Second, Ball presented ample evidence to raise an issue of material fact as to whether Youngblood’s acts were a cause-in-fact of the fall and her resulting injuries. Ball’s burden was to “only prove the greater probability ... that the defendant’s conduct was a cause of the accident.” El Chico, 732 S.W.2d at 313. A fair reading of Ball’s sworn deposition testimony indicates the “momentum” resulting from Young’s unexpected lifting of her feet and reaching for the glasses caused them to fall to the floor during the lift. Further, Ball’s affidavit expressly avers that “Youngblood’s actions caused us both to fall to the floor.”

*6 Lastly, we disagree with Youngblood as to whether Ball waived any attack on this ground for summary judgment. Ball’s appellate brief asserts, as its sole issue, that “[t]he trial court should not have granted [Youngblood’s] motion for summary judgment.” We find this wording is sufficient to allow argument as to all possible grounds upon which summary judgment should have been denied. See Malooly Bros., Inc. v. Napier, 461 S.W.2d 119, 121 (Tex.1970). Although Ball’s appellate brief takes the position that issues related to “proximate cause” were not raised by Youngblood’s motion, her reply brief responds to Youngblood’s contention that summary judgment was proper because Ball presented no evidence that Youngblood’s actions were the cause-in-fact of her injuries, and addresses this argument at length.

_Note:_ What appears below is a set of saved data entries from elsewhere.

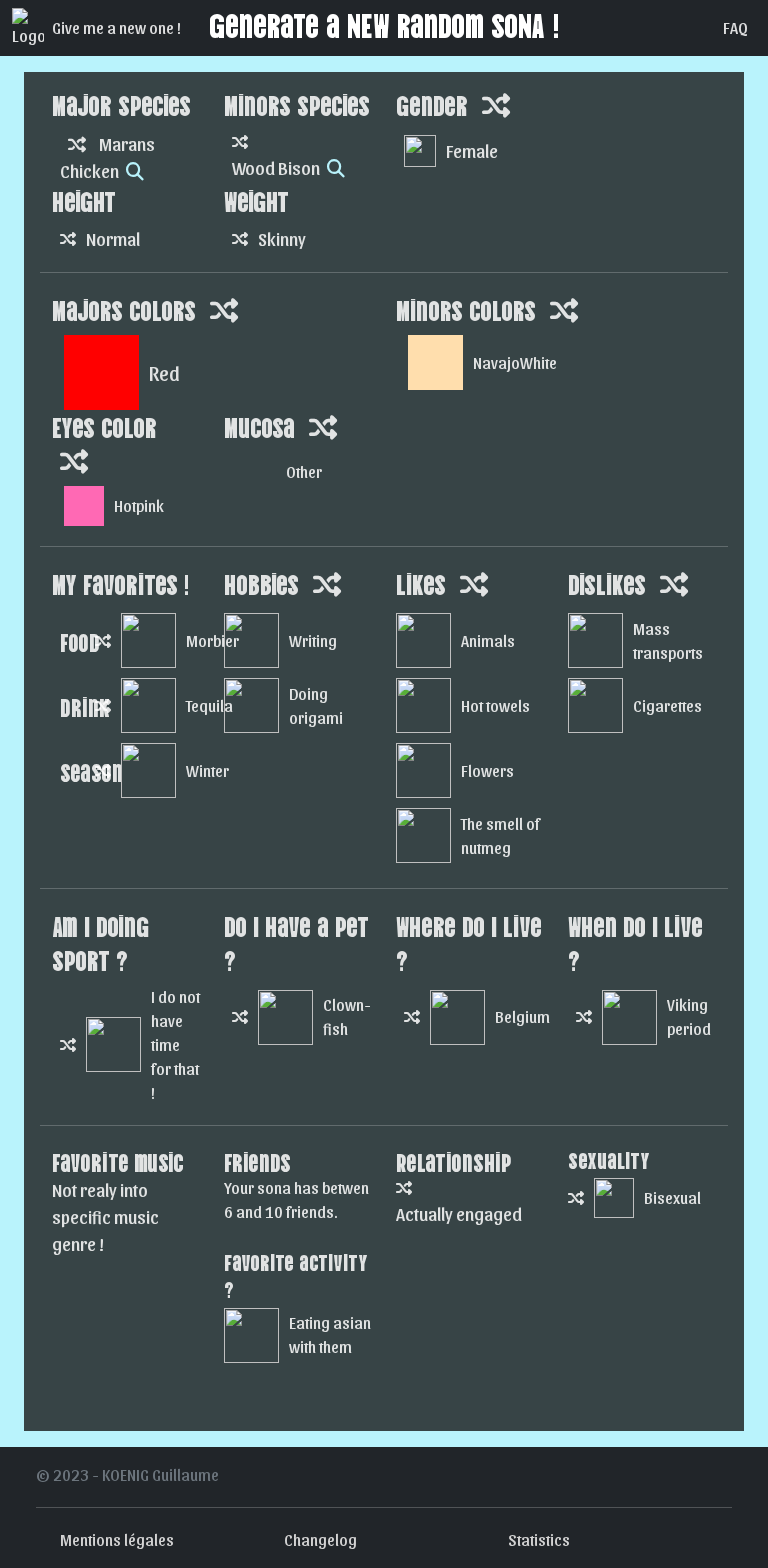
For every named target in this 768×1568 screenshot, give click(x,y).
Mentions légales (117, 1539)
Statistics (539, 1539)
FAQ (735, 27)
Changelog (320, 1539)
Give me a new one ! (116, 27)
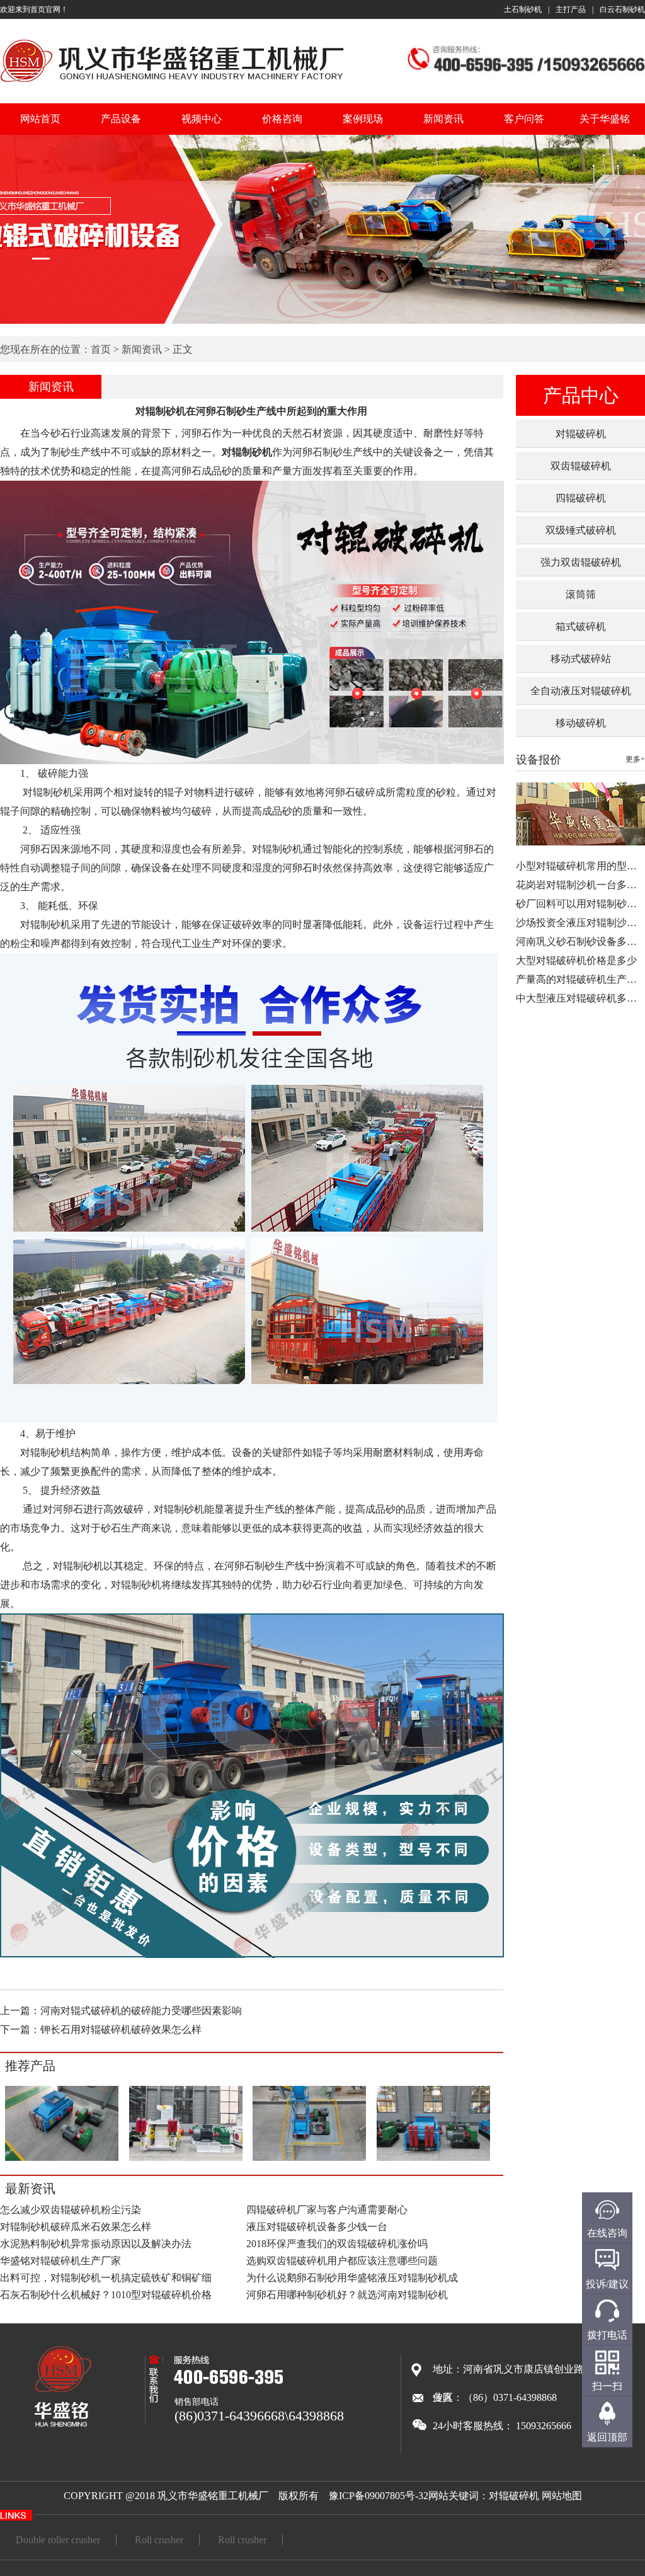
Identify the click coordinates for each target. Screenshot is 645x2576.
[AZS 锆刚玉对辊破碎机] (309, 2158)
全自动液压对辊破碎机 (580, 690)
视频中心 (201, 118)
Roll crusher (159, 2539)
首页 (101, 349)
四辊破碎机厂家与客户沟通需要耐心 (327, 2209)
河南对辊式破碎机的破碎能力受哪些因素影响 (141, 2010)
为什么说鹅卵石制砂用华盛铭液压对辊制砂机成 (352, 2277)
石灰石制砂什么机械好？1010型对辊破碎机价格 (106, 2294)
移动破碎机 (581, 723)
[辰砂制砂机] (62, 2158)
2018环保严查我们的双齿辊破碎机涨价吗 (337, 2243)
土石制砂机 (523, 9)
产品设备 (121, 118)
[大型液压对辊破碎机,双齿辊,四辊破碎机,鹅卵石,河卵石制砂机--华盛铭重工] (172, 84)
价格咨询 (282, 118)
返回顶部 (607, 2437)
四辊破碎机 (581, 498)
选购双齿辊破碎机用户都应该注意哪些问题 (342, 2260)
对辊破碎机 (581, 433)
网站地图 (562, 2495)
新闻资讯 (443, 118)
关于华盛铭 (604, 118)
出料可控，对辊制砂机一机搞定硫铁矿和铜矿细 (106, 2277)
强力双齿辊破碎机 (580, 562)
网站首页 (40, 118)
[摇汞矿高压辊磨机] (186, 2158)
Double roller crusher (58, 2539)
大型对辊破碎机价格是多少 (576, 960)
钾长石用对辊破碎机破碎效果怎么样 (121, 2029)
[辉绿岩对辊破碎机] (433, 2158)
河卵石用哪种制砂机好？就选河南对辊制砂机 (347, 2294)
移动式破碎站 (581, 658)
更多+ (635, 759)
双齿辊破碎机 (581, 466)
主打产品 (571, 9)
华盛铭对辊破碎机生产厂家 (60, 2260)
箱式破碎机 (581, 626)
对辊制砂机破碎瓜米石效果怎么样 (75, 2226)
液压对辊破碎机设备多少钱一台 (316, 2226)
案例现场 (363, 118)
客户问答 (524, 118)
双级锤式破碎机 (580, 530)
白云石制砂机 (622, 9)
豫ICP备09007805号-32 (378, 2495)
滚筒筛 (581, 594)
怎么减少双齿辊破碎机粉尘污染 (70, 2209)
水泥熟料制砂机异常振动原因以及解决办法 (95, 2243)
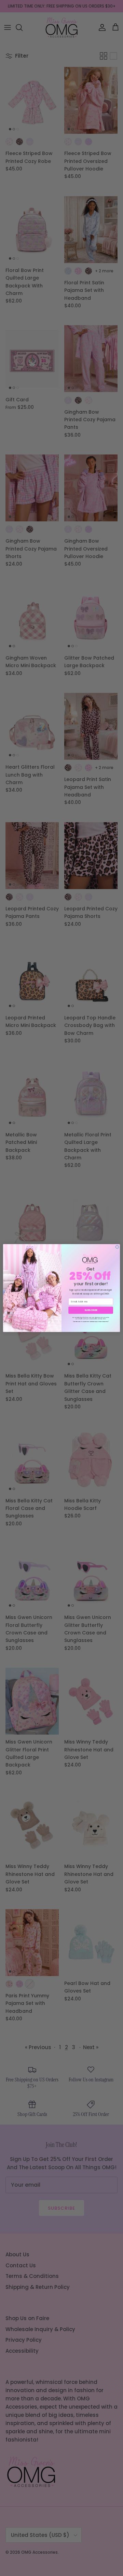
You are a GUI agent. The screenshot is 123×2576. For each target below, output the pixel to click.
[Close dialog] (117, 1247)
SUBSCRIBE (90, 1310)
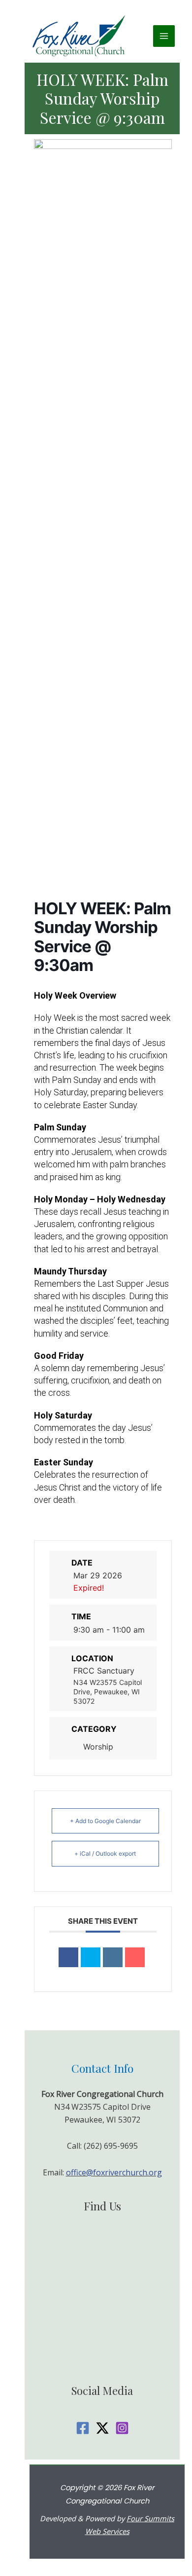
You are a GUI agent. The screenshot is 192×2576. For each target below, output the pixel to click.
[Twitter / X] (102, 2428)
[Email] (135, 1957)
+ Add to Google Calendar (105, 1821)
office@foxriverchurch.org (114, 2172)
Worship (98, 1747)
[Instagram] (122, 2428)
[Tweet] (90, 1957)
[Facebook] (83, 2428)
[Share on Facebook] (68, 1957)
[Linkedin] (113, 1957)
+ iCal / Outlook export (105, 1853)
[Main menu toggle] (164, 36)
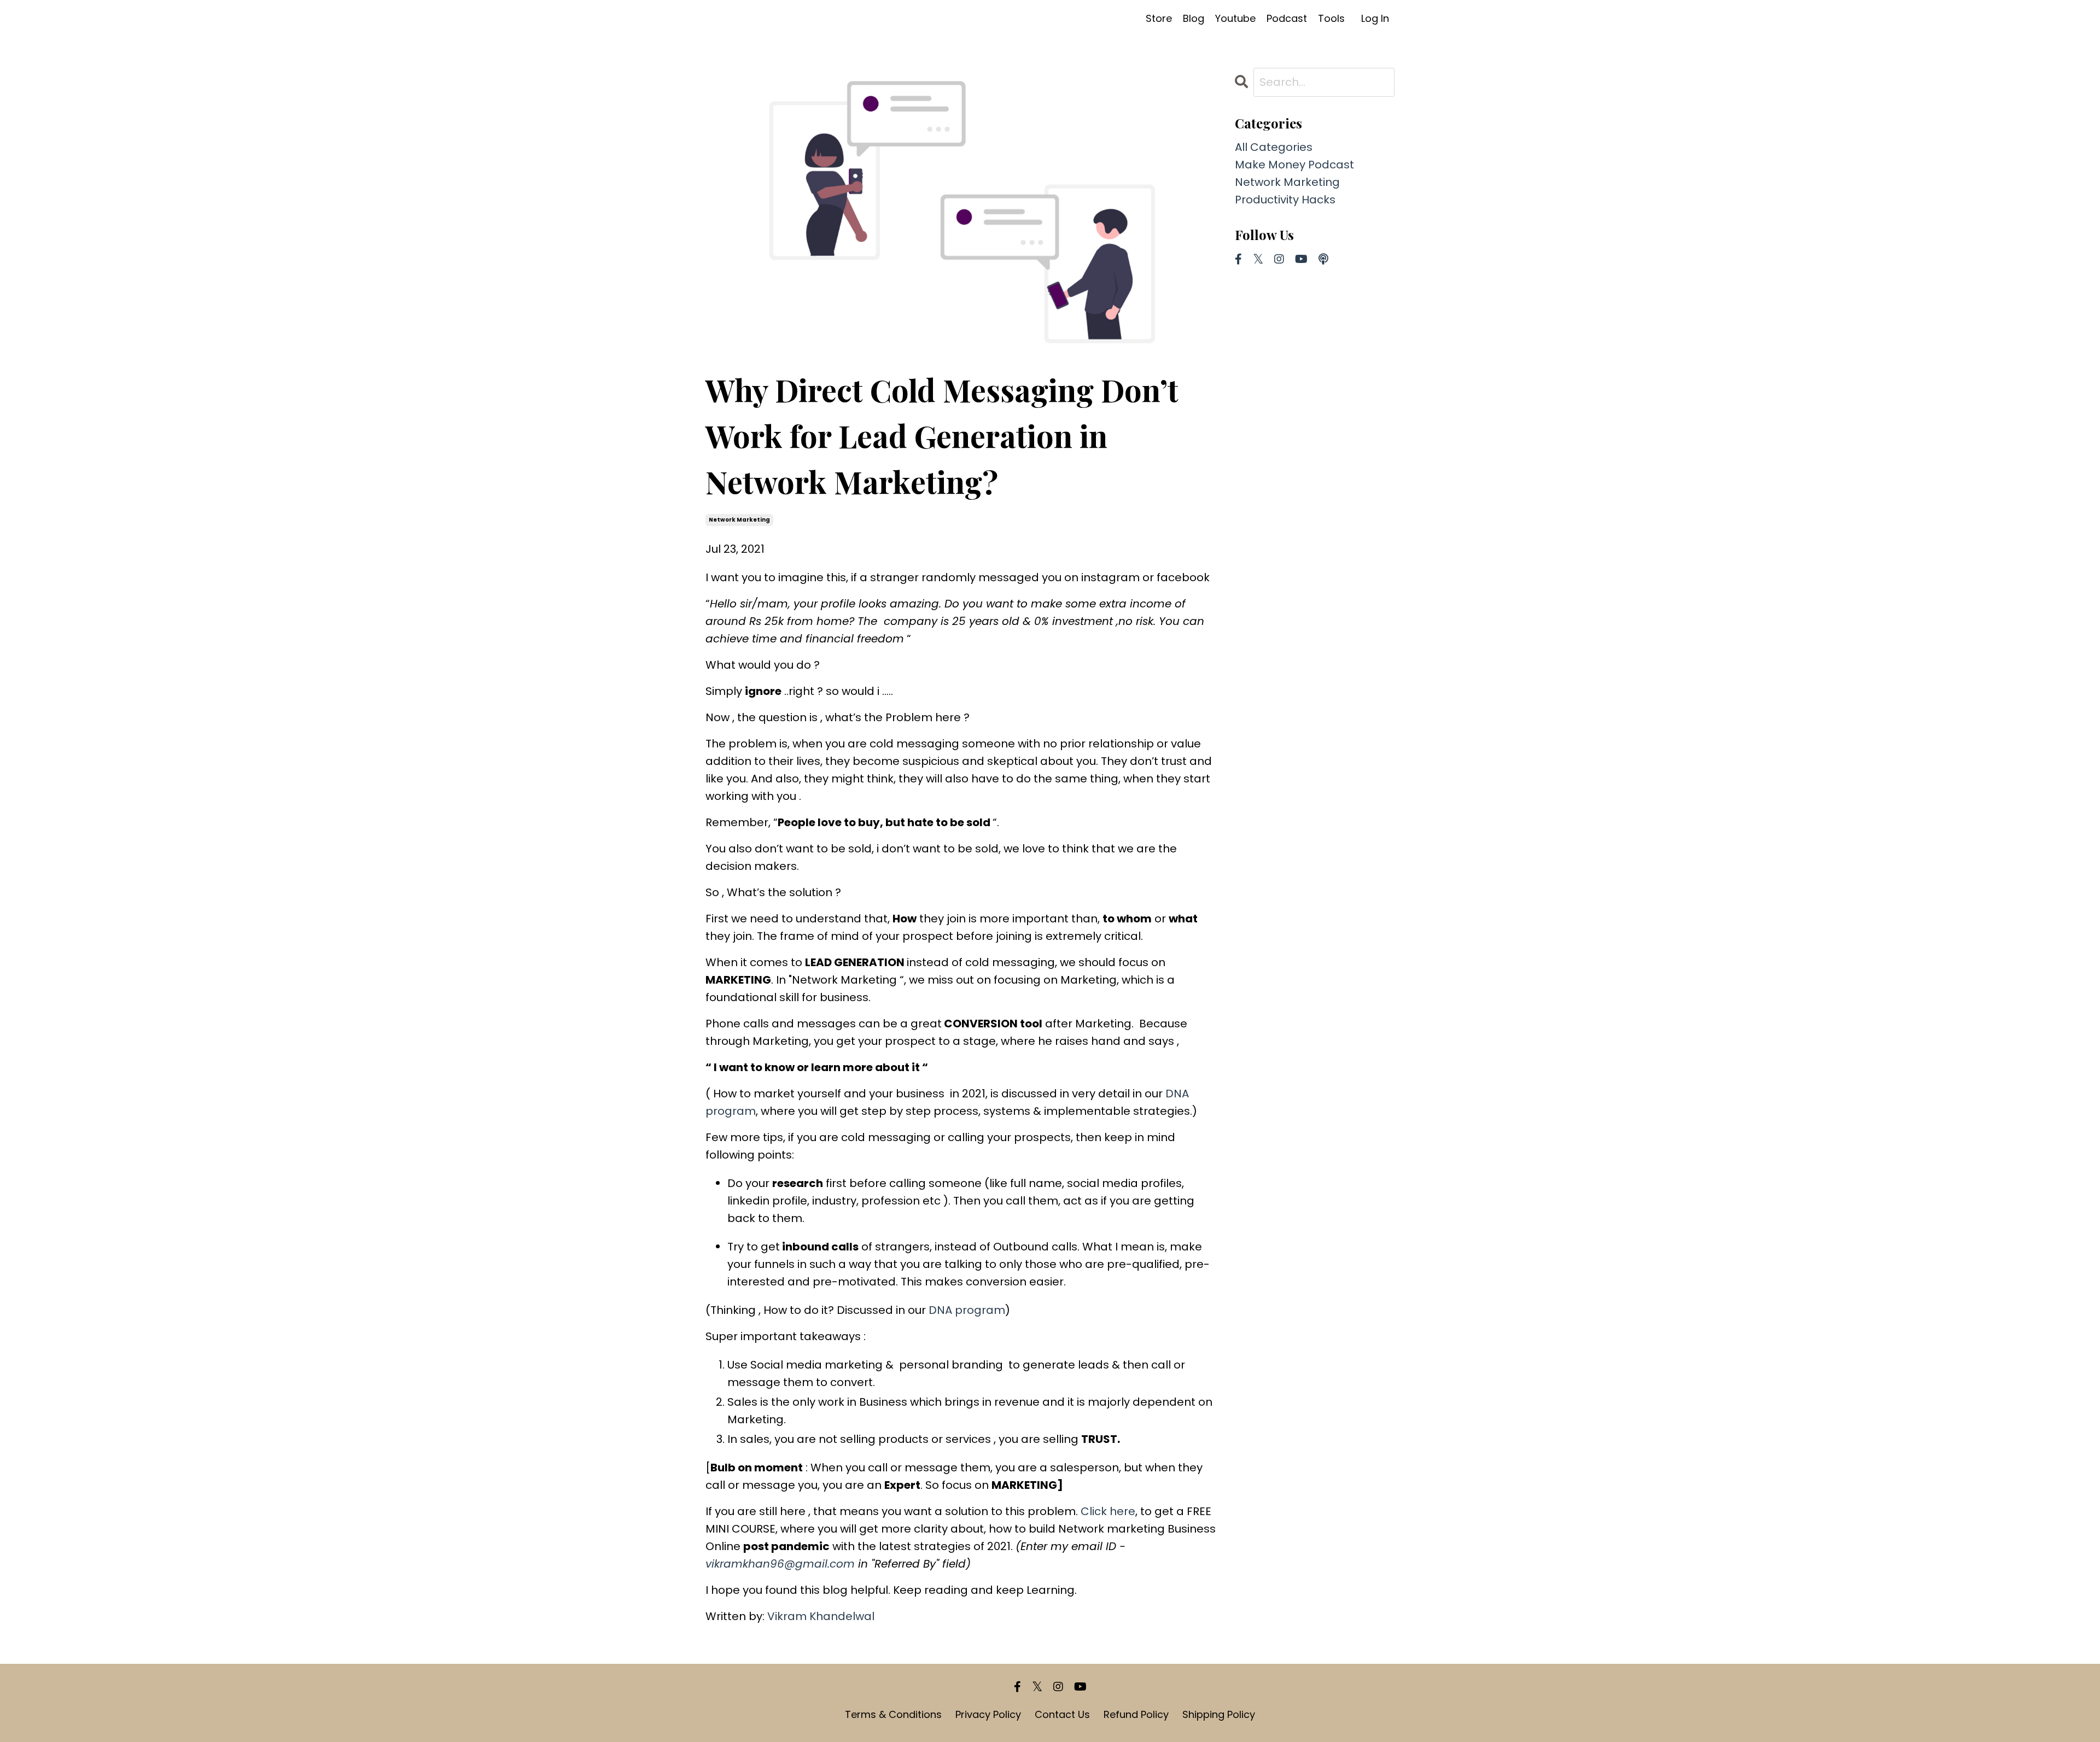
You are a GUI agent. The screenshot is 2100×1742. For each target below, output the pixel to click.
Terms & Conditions (893, 1714)
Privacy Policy (988, 1714)
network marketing (739, 520)
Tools (1331, 18)
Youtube (1235, 18)
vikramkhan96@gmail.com (780, 1563)
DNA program (967, 1310)
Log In (1375, 18)
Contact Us (1062, 1714)
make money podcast (1294, 164)
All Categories (1273, 147)
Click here (1108, 1511)
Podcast (1287, 18)
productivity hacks (1285, 199)
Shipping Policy (1218, 1714)
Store (1159, 18)
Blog (1193, 18)
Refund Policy (1136, 1714)
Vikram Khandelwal (820, 1616)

EXCLUSION OF AFFIRMATIVE DEFENSES

The last ground asserted in Youngblood’s motion for summary judgment was that there was no evidence that she had lost any of her common-law affirmative defenses. Youngblood’s affirmative defenses, however, were not at issue in this “no evidence” motion for summary judgment. See Cates, 927 S.W.2d at 624, 626 & 627 (same).

CONCLUSION

We conclude the summary judgment record contains more than a scintilla of probative evidence to raise an issue of material fact concerning whether Youngblood owed Ball several duties, whether Youngblood breached some, if not all, of those duties and whether Youngblood’s actions were the cause-in-fact of Ball’s injuries. We resolve Ball’s sole issue on appeal in her favor. Accordingly, we reverse the trial court’s judgment and remand this cause for further proceedings.

Footnotes

1

The Honorable John R. Roach, Retired, Court of Appeals, Fifth District of Texas at Dallas was a member of the original panel and participated in the submission of the case. Due to his retirement from the Court on June 30, 2001, J. Roach did not participate in the issuance of this opinion. The Honorable Linda B. Thomas, Chief Justice, has reviewed the record and the briefs in this case.

2

In its Summary of the Argument, Youngblood’s brief asserts: “The trial court was correct in granting summary judgment because there is no duty for a Parkinson’s patient to warn her health assistant that she may be about to exhibit a symptom of Parkinson’s disease-an involuntary jerk or movement.”

In a heading for one of its arguments, Youngblood’s brief characterizes the issue as “No Evidence of a Duty to Refrain From or Warn of Imminent Jerking.” Within that discussion Youngblood’s brief states: “There is no duty of a Parkinson’s patient to refrain from jerking or to tell her aide she is about to make a movement. As Ball herself admitted, the tremors and jerking of Parkinson’s disease are not something Youngblood could control. Certainly the law would not impose a duty upon her if such were the case.” (Emphasis omitted.) Another heading characterizes part of the discussion as “No Evidence of Breach of Duty to Warn of Jerking Movements.”

Yet another section of Youngblood’s brief characterizes the “operative facts” of the case as “a Parkinson’s patient had a jerking motion that caused her aide to lose her balance.”

3

We agree with Youngblood, however, that whether Youngblood was an “employer” and Ball was an “employee” under the workers’ compensation act, see 401.012 (Vernon 1996 & Supp.2001), is not material to this appeal. Accordingly, we express no opinion on those issues.